Auch dabei wurden die Figuren überzeichnet, beispielsweise im wohl bekanntesten dieser Werke, „Die Weiberherrschaft“, das in drei Bänden veröffentlicht wurde (zuerst 1893). In diesem Fall wird ein junger Mann einer privaten Gouvernante zugeführt, die ihn disziplinieren soll.

Verwirrspiele auf der erotischen Bühne

Was dabei herauskommt, ist ein Verwirrspiel, um die Geschlechterrolle des Jünglings und seine völlig „Unterwerfung unter den Rock“. Hier geht es nicht allein um die recht brutale Erziehung durch die Hand von Frauen, sondern um eine Mixtur aus geschlechtlicher Verwirrung, sexueller Begierde und exklusiven Strafen.

In vielen weiteren, meist britischen Geschichten unterschiedlicher Qualität geht es später immer wieder um die „Lust an der Rute“, die bei verschiedenen Gelegenheiten und unter manchem Vorwand auf dem Gesäß lustvoller Damen und Herren landet. Die Rollen wechseln dabei, wie auch die Motive der Beteiligten. Es geht um Strafen und Lüste, Korrekturen und Hingabe, emotionale Kälte und feurige Begeisterung. Kurz gesagt: Der Leser oder die Leserin bekommt das beliebte Lesefutter - ein Wechselbad der sinnlichen Empfindungen.

Diese Sehnsüchte sind immer noch vorhanden – entsprechende Versuche finden wir in zahllosen Kurzgeschichten. Doch sehr selten finden wir eine Schilderung, die unsere Gedanken wie eine Welle mitreißt, sodass wir glauben, selbst beteiligt gewesen zu sein.

Was die Wissenschaft betrifft - wir blicken in einen Abgrund von Unfähigkeit, sich in die Psyche hineinzuversetzen und den Wandel zu begreifen. Und wir schauen auf eine Festung, die von Arroganz geschützt wurde. Die Bespiele am Schluss mögen es belegen.

Nachweise, Quellen, Ergänzungen

(Oben, Mitte) Standbilder aus einem erotischen Film, der nach einer Erzählung aus viktorianischer Zeit gedreht wurde. Nach dem Roman "The Way of a Man with a Maid" (1908 geschrieben).
(Unten) Buchtitel Leipziger Verlag, historisch, ohne Datum.
Die Zitate wurden etwas "entschärft". Der entsprechende Briefroman erschien unter zahlreichen anderen Titeln.
Literatur: The Origins of Sex" zum Wandel der britischen Gesellschaft in der "ersten sexuellen Revolution" , London 2012.
"The Plasure is all mine", London 2013.
Neue Sichtweise auf die Jetztzeit: "Porno - ein unverschämte Analyse",ab Seite 57, Hamburg 2023.
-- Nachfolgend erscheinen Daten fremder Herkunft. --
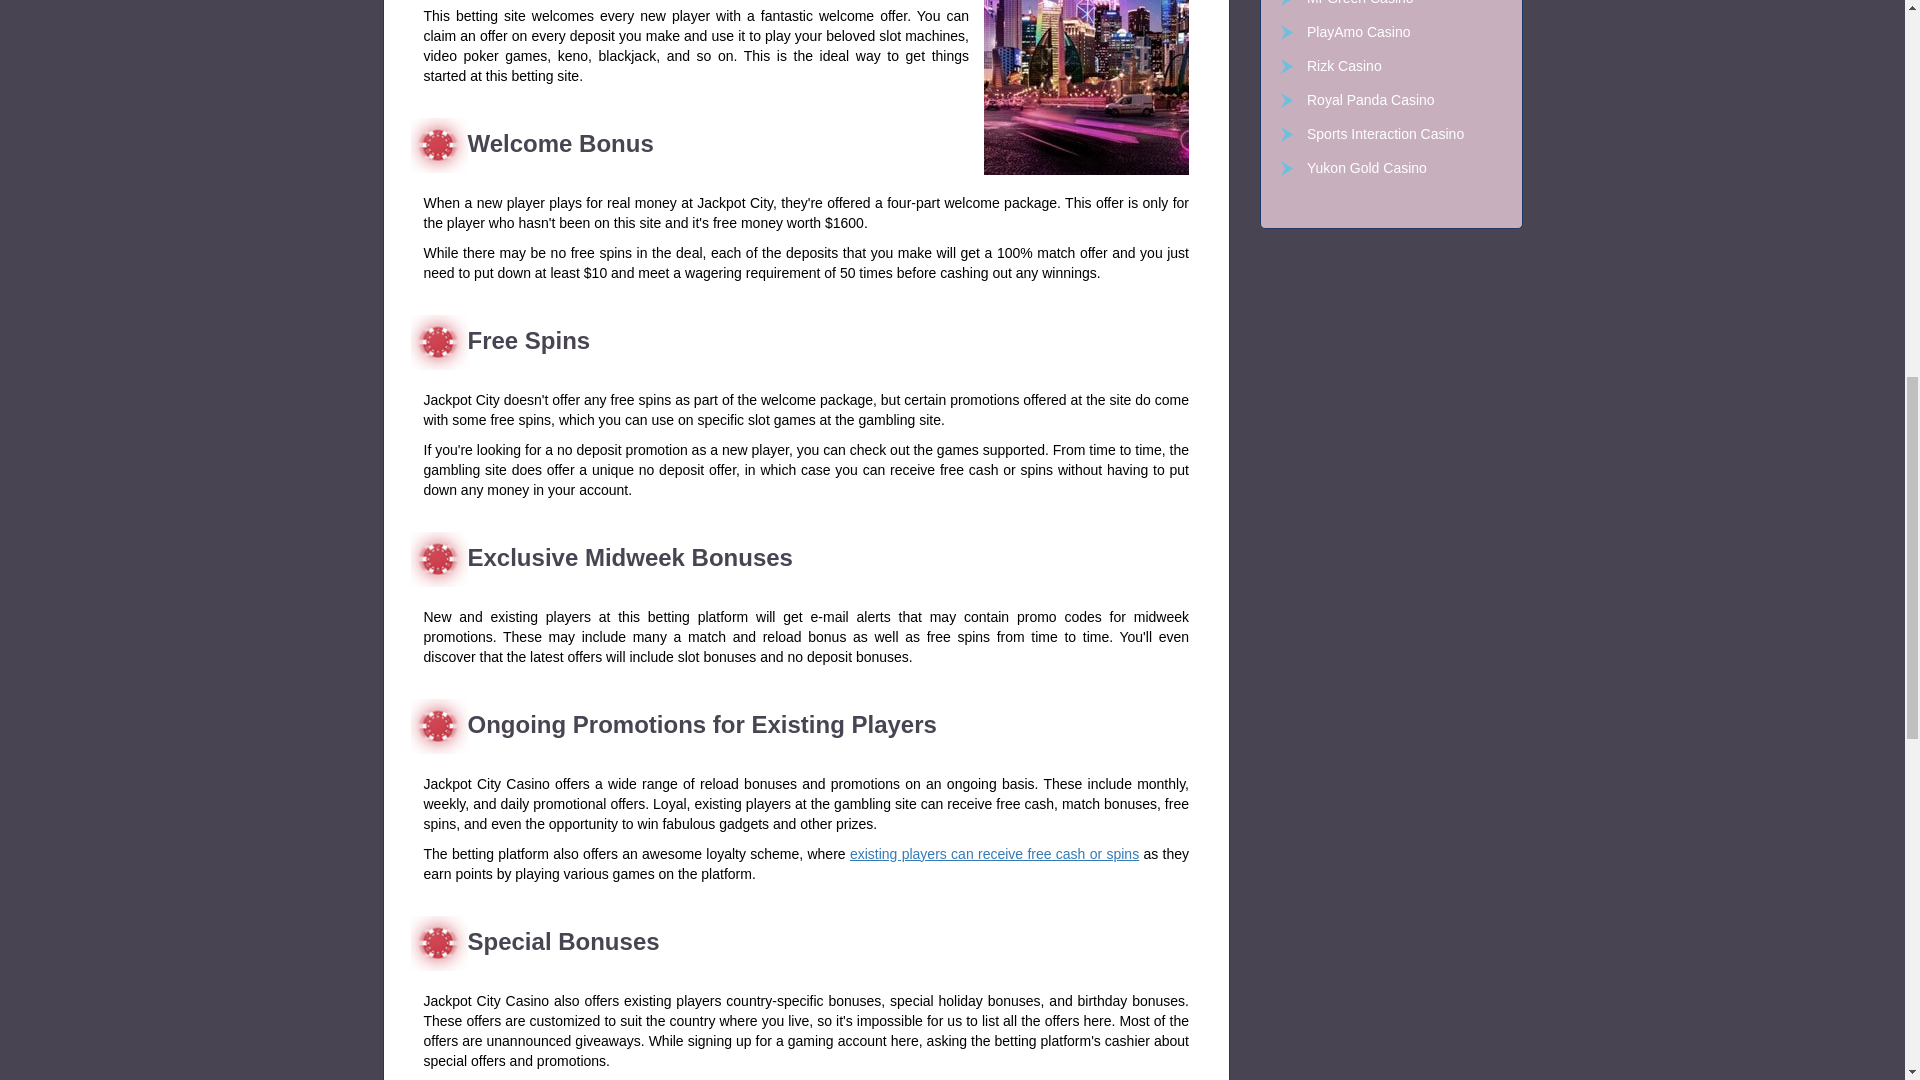  What do you see at coordinates (1390, 32) in the screenshot?
I see `PlayAmo Casino` at bounding box center [1390, 32].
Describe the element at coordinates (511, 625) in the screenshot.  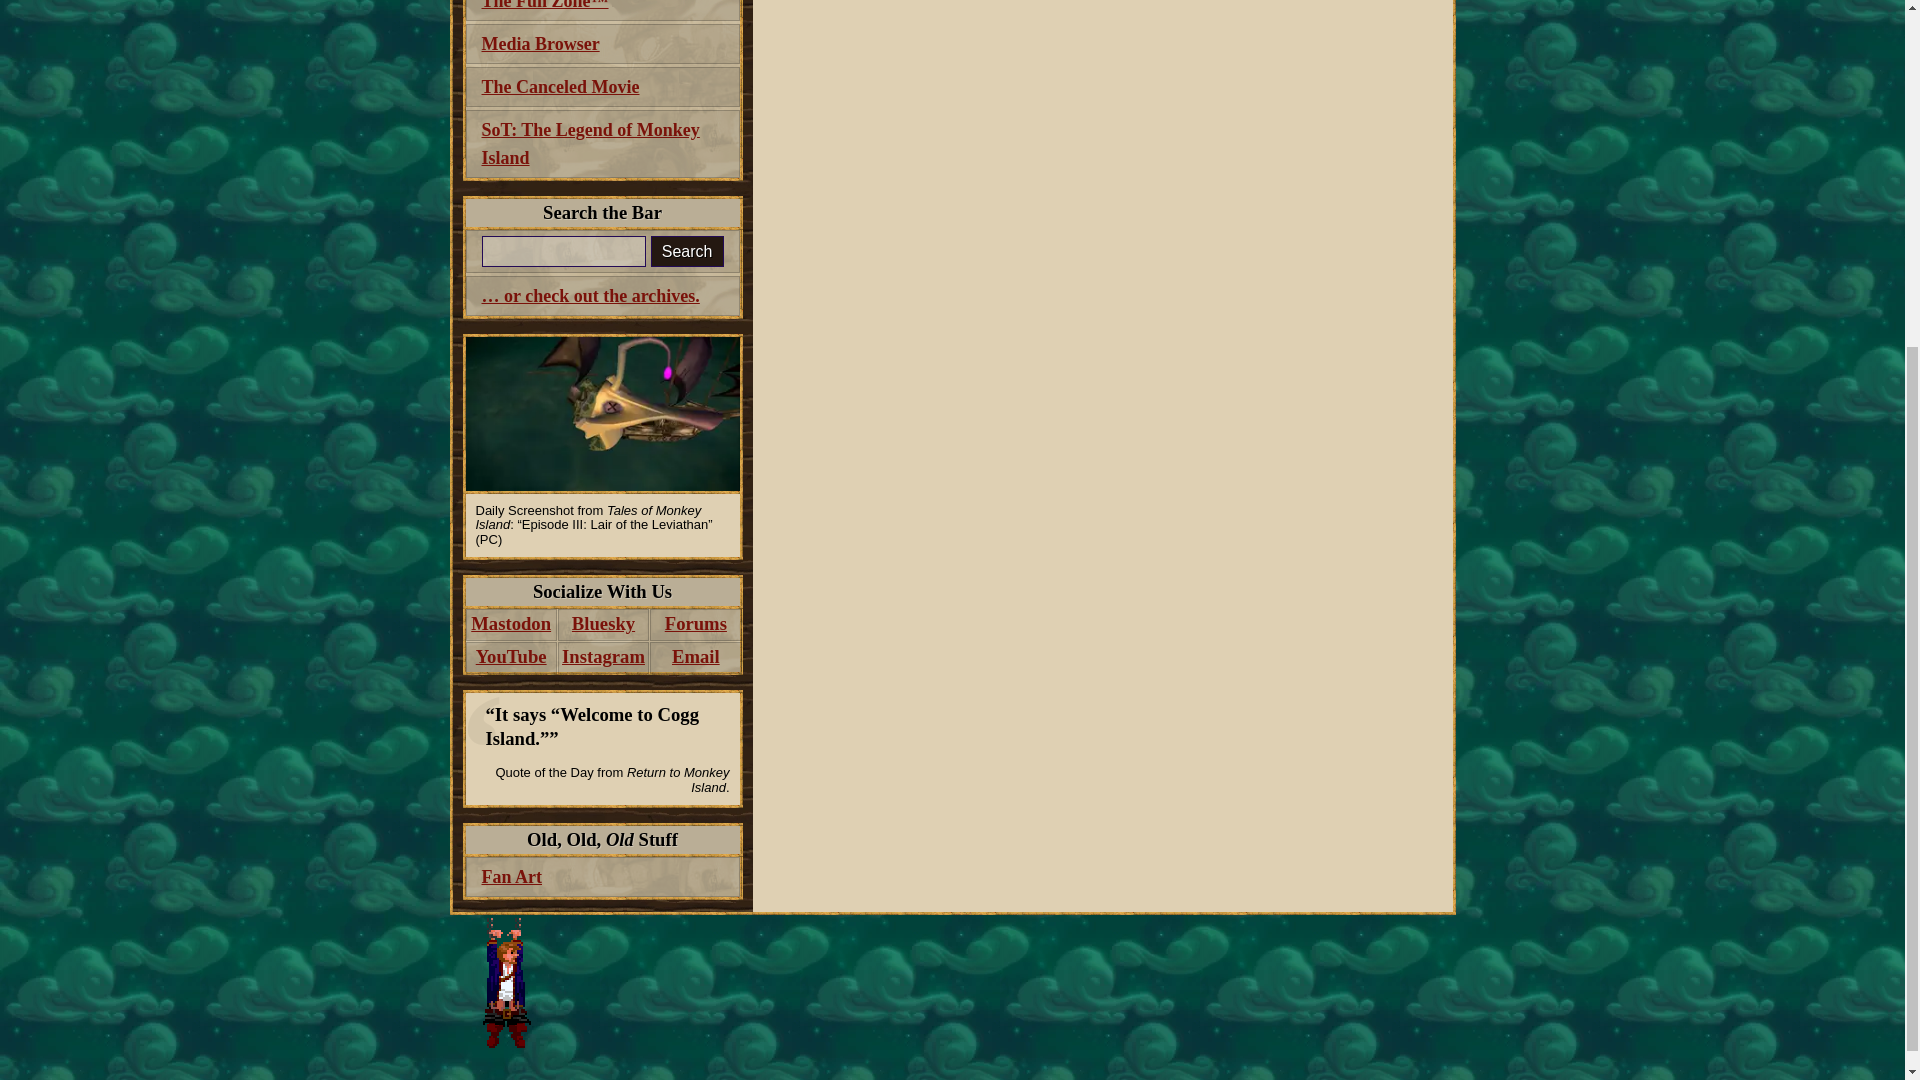
I see `Mastodon` at that location.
Angebliche "Wissenschaftliche" Beweise:

Wie allgemein bekannt, hat die Frau in ihrem ursprünglichen Wesen, also unverdorben, unberührt und gesund, nur selten - wenn überhaupt - ein sexuelles Verlangen. Sie unternimmt auch keine Schritte, die auf ihr sexuelles Verlangen hindeuten - aus dem ganz einfachen Grund, dass sie ein solches Verlangen nicht spürt.

Der Arzt William Andrus Allcorr, 1856.

Ist (das Weib) geistig normale entwickelt und wohlerzogen, so ist sein sinnliches Verlangen ein geringes. Jedenfalls … ist das Weib, welches dem Geschlechtsgenuss nachgeht (eine) abnorme Erscheinung (...). Das Weib verhält sich passiv. Es liegt dies in seiner sexuellen Organisation und nicht bloß in den auf dieser fußenden Geboten der guten Sitten begründet“

Der forensische Psychiater Richard von Krafft-Ebing, Stuttgart 1886.